Methods Documentation
- add_clinical_data(clinical, **kwargs)[source][source]#
Add a ClinicalData instance to the MultiOmics instance.
- Parameters
clinical (openomics.clinical.ClinicalData) –
**kwargs –
- add_omic(omic_data, init_annotations=True)[source][source]#
Adds an omic object to the Multiomics such that the samples in omic matches the samples existing in the other omics.
- Parameters
omic_data (Expression) – The omic to add, e.g., MessengerRNA, MicroRNA, LncRNA, etc.
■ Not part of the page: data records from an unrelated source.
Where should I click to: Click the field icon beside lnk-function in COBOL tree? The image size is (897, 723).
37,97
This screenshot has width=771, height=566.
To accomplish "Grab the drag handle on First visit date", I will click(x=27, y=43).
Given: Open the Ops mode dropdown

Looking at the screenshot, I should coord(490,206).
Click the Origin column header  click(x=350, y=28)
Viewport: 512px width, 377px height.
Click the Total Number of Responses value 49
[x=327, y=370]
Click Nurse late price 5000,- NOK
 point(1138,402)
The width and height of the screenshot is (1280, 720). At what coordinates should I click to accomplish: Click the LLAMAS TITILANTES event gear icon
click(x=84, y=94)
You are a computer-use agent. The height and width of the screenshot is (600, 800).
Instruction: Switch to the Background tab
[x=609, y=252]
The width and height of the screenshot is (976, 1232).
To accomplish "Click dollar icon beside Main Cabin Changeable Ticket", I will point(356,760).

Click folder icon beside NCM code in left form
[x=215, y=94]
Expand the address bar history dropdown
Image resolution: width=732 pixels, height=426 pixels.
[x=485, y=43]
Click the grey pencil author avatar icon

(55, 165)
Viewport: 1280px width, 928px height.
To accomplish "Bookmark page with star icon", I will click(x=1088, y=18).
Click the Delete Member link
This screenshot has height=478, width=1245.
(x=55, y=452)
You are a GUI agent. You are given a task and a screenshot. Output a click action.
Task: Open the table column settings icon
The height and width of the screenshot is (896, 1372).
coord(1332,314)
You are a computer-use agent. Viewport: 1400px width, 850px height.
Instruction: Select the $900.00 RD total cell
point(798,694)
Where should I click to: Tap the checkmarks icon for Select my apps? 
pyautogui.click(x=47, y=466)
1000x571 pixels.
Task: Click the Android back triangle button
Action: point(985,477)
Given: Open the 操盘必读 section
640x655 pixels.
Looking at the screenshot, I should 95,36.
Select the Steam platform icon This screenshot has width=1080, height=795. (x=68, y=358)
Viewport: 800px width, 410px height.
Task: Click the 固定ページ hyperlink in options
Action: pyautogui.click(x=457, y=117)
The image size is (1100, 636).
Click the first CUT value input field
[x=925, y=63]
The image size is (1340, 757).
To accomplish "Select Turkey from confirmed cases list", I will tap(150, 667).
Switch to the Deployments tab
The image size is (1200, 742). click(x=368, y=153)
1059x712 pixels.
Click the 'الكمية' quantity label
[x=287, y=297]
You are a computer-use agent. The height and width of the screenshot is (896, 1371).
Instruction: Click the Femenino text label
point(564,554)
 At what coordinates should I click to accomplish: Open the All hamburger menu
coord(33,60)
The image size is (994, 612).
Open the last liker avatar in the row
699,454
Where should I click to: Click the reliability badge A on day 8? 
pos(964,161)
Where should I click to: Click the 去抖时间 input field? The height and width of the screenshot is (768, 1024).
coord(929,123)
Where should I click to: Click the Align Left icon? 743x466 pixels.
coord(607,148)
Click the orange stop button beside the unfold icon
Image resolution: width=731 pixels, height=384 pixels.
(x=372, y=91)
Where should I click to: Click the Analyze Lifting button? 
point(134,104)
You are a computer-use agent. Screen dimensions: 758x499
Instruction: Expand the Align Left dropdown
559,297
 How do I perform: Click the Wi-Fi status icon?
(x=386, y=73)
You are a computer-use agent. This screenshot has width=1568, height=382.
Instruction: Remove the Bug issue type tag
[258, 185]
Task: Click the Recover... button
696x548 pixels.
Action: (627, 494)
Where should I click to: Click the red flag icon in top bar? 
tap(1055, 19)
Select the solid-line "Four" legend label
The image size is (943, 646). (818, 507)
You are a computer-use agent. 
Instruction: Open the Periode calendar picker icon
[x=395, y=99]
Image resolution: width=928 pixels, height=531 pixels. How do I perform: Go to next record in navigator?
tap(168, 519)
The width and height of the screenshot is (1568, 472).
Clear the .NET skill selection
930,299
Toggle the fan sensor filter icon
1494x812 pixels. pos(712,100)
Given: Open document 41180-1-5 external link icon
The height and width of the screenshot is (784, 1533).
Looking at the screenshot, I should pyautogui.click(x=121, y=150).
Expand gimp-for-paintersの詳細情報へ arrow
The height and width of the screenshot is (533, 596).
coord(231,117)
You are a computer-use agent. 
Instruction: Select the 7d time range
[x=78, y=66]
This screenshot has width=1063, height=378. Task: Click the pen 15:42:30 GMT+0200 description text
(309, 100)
init_annotations (bool) – default True. If true, initializes the annotation dataframe in the omic object
- build_samples(agg_by='union')[source][source]#
Running this function will build a dataframe for all samples across the different omics (either by a union or intersection). Then,
- Parameters
agg_by (str) – [“union”, “intersection”]
- load_data(omics, target=['pathologic_stage'], pathologic_stages=None, histological_subtypes=None, predicted_subtypes=None, tumor_normal=None, samples_barcode=None, remove_duplicates=True)[source][source]#
Prepare the multiomics data in format
- Parameters
omics (list) – A list of the data modalities to load. Default “all” to select all modalities
target (list) – The clinical data fields to include in the
pathologic_stages (list) – Only fetch samples having certain stages in their corresponding patient’s clinical data. For instance, [“Stage I”, “Stage II”] will only fetch samples from Stage I and Stage II patients. Default is [] which fetches all pathologic stages.
histological_subtypes – A list specifying the histological subtypes to fetch. Default is [] which fetches all histological sybtypes.
predicted_subtypes – A list specifying the histological subtypes to fetch. Default is [] which fetches all histological sybtypes.
tumor_normal – [“Tumor”, “Normal”]. Default is [], which fetches all tumor or normal sample types.
samples_barcode – A list of sample’s barcode. If not None, only fetch data with matching samples provided in this list.
remove_duplicates (bool) – If True, only selects samples with non-duplicated index.
- Returns
Returns (X, y), where X is a dictionary containing the multiomics data with matched samples, and y contain the :param target: labels for those samples.
- Return type
Tuple[Dict[str, pd.DataFrame], pd.DataFrame]